Y, ¿qué hace el Gobierno Nacional? Esta semana el presidente Iván Duque concentró sus esfuerzos en supervisar la llegada de un avión a Rionegro y se desplazó a Samaniego a prometer a las familias de las víctimas arreglar el estadio de fútbol, mientras la ministra del Interior, Alicia Arango, lloraba desconsolada en una sesión del Senado. No lloraba por las masacres de los jóvenes, tampoco por la tragedia de las comunidades negras e indígenas y mucho menos por las víctimas de feminicidios. Lloraba por que Álvaro, el expresidente detenido, renunció a su curul en el Senado.
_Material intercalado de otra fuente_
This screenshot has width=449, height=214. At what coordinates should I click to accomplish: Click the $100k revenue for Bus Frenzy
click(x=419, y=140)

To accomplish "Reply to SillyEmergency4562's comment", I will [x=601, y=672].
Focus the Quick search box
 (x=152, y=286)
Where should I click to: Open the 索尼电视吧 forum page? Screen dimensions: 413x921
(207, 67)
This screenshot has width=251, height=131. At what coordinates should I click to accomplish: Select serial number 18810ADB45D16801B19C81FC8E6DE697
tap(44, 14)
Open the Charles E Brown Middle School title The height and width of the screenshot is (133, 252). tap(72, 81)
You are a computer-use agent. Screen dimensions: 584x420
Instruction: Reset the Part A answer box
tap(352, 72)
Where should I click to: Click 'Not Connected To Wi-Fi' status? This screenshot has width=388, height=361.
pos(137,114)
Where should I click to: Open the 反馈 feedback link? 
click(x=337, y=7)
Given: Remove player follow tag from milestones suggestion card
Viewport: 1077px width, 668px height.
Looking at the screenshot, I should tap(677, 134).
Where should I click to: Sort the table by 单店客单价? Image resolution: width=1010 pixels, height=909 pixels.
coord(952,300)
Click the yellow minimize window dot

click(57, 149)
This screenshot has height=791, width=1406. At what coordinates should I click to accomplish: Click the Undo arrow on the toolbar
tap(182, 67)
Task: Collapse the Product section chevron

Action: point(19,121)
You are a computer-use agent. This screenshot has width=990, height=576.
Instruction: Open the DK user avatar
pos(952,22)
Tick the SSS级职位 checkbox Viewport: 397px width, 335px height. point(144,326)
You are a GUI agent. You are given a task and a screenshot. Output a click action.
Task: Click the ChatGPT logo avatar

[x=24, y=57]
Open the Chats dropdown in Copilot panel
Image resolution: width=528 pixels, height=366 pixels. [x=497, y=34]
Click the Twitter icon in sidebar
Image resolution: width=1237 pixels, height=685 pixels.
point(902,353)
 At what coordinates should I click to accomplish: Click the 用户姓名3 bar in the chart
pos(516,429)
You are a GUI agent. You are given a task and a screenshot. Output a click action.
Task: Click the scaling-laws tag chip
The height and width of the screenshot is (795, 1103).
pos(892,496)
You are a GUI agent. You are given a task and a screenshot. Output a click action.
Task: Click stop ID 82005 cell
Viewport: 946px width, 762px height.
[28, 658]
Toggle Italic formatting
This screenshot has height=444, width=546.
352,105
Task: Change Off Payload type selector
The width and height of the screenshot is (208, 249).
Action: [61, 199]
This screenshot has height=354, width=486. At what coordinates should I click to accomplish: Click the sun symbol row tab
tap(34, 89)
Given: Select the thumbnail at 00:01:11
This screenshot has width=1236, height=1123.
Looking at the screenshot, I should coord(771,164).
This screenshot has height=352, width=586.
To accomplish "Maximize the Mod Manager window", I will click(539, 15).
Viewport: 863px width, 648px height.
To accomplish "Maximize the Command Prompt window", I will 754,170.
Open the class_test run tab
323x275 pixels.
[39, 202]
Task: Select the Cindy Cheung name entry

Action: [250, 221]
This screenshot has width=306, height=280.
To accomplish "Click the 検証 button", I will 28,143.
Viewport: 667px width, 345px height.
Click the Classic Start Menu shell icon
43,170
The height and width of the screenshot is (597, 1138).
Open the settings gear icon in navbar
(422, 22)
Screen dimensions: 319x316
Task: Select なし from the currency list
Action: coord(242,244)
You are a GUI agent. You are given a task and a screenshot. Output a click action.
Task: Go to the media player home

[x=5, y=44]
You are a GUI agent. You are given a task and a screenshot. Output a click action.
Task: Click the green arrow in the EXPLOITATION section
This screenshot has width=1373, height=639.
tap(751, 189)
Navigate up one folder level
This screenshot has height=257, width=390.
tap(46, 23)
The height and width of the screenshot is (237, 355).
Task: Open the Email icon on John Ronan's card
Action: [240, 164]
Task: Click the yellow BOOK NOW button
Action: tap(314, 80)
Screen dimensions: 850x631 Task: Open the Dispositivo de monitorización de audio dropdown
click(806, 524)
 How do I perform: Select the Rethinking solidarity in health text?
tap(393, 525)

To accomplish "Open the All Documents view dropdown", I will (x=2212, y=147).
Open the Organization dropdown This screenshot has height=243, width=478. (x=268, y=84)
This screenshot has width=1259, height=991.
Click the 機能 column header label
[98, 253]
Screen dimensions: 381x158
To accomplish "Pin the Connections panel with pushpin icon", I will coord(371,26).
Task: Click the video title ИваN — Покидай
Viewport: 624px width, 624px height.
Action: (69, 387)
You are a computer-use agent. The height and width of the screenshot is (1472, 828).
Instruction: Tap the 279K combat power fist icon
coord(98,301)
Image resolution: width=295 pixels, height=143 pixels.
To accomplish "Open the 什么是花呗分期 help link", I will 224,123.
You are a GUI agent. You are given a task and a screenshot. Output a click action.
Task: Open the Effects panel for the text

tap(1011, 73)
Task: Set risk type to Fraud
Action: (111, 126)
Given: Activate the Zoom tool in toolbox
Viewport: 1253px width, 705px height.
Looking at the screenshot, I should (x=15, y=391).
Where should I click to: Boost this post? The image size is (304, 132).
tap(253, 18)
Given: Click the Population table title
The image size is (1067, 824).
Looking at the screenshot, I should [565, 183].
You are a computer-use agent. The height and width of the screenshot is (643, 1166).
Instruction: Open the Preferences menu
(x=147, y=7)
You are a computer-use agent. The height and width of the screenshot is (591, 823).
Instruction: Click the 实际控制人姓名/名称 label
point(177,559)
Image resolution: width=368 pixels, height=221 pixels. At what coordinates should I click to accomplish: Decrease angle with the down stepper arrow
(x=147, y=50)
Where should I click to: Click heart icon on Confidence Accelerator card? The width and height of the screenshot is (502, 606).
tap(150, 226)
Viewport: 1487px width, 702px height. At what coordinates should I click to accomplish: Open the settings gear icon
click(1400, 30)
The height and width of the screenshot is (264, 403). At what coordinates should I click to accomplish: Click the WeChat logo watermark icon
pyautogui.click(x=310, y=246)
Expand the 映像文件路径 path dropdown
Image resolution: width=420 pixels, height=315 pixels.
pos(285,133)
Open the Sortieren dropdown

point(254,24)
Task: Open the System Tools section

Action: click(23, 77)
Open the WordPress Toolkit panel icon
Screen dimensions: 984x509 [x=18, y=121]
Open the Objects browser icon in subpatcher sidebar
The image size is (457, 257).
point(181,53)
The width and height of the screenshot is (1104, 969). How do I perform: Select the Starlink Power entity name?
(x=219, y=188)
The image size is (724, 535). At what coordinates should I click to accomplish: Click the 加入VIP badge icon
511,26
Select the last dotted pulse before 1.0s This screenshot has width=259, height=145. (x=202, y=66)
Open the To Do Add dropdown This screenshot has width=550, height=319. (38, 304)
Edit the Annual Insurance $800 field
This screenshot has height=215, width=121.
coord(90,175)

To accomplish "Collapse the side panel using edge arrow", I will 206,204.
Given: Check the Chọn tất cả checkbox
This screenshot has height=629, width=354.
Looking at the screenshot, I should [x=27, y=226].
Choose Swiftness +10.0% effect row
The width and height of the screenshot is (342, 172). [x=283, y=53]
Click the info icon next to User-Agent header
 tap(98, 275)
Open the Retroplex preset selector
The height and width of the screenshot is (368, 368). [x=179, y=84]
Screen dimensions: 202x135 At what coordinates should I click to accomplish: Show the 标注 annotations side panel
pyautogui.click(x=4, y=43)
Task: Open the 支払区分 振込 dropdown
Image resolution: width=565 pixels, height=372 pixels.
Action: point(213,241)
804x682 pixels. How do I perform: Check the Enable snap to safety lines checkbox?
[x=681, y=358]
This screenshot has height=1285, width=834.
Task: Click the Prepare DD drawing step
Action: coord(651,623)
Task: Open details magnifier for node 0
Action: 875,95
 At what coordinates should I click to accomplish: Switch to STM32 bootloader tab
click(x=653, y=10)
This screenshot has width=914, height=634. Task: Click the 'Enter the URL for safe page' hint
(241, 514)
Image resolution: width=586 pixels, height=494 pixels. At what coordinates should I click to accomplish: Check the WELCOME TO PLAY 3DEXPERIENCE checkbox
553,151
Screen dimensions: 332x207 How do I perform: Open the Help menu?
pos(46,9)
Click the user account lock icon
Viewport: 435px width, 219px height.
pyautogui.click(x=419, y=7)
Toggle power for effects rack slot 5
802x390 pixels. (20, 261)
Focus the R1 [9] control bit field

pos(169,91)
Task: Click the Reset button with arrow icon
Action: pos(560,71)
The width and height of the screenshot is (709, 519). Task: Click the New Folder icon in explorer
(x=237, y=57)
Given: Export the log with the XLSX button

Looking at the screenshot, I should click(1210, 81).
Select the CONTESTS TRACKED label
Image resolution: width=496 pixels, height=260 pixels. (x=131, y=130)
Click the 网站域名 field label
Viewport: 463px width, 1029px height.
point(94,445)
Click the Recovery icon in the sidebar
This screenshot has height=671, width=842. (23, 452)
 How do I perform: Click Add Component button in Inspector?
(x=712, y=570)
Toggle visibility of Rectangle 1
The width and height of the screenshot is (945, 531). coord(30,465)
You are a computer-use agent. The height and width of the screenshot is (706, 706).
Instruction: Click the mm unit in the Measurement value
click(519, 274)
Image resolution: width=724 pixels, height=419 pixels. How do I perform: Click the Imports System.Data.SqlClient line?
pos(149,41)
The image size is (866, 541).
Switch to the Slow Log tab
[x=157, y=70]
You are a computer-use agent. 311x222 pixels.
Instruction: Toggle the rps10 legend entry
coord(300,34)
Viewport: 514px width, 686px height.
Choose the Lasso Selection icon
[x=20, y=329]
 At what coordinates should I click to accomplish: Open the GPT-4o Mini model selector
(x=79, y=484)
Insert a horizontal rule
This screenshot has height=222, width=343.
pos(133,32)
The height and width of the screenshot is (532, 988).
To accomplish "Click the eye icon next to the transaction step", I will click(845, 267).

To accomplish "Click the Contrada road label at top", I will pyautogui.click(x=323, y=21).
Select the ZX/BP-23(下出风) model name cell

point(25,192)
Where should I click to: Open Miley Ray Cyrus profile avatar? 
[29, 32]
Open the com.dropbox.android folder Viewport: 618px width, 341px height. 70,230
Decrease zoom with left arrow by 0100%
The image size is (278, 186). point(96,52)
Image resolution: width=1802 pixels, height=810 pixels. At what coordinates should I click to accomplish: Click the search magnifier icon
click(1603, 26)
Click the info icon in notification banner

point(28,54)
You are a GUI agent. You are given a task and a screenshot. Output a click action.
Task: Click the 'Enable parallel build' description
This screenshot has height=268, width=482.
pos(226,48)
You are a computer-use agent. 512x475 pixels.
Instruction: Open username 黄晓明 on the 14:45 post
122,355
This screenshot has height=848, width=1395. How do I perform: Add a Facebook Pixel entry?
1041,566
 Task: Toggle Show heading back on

Me sorprendí, no por ingenuidad, me esfuerzo por conservar la indignación, el llanto rabioso y el repudio que me produce el cinismo y la estupidez de quienes hoy tienen el poder.

Pues bien, esto no es nada diferente al uribismo en el poder, estas son las masacres aplazadas, las masacres con criterio social de las que habla Álvaro, los asesinatos colectivos de los que habla Iván y las “masacres de jóvenes” así entre comillas de las que habla Claudia. La complicidad es evidente, los culpables andan por donde les plazca y actúan en total impunidad, lo hacen en las zonas más militarizadas del país.

En medio de la sangre, el llanto, el silencio y la tragedia me pregunté sí en este país ¿tendremos algún día la posibilidad de desbordarnos de esperanza? La esperanza me había hecho llorar el 21 de noviembre, en el Paro Nacional, mi recuerdo se inundó de imágenes de estudiantes, trabajadores, feministas, la guardia indígena, los firmantes de la paz, los profes, todos en medio de los gritos de dignidad, reclamándole a este gobierno asesino, corrupto, criminal, machista y racista que detenga las masacres que no nos niegue el derecho a vivir. Pero ellos les asesinan para llenarnos de miedo, les asesinan para recordarnos que no tenemos derecho a la paz, les asesinan para que nos resignemos a su poder, les asesinan para robarnos la dignidad.

Claro que me gustaría escribir sobre otra cosa, pero mientras nos estemos disputando la vida, la paz, la existencia y el derecho a soñar nuestro deber es manifestarnos sistemáticamente, escribir, gritar y acompañar a las familias de las víctimas que en medio de la tragedia piden justicia y defienden sus nombres, las memorias de sus hijos e hijas.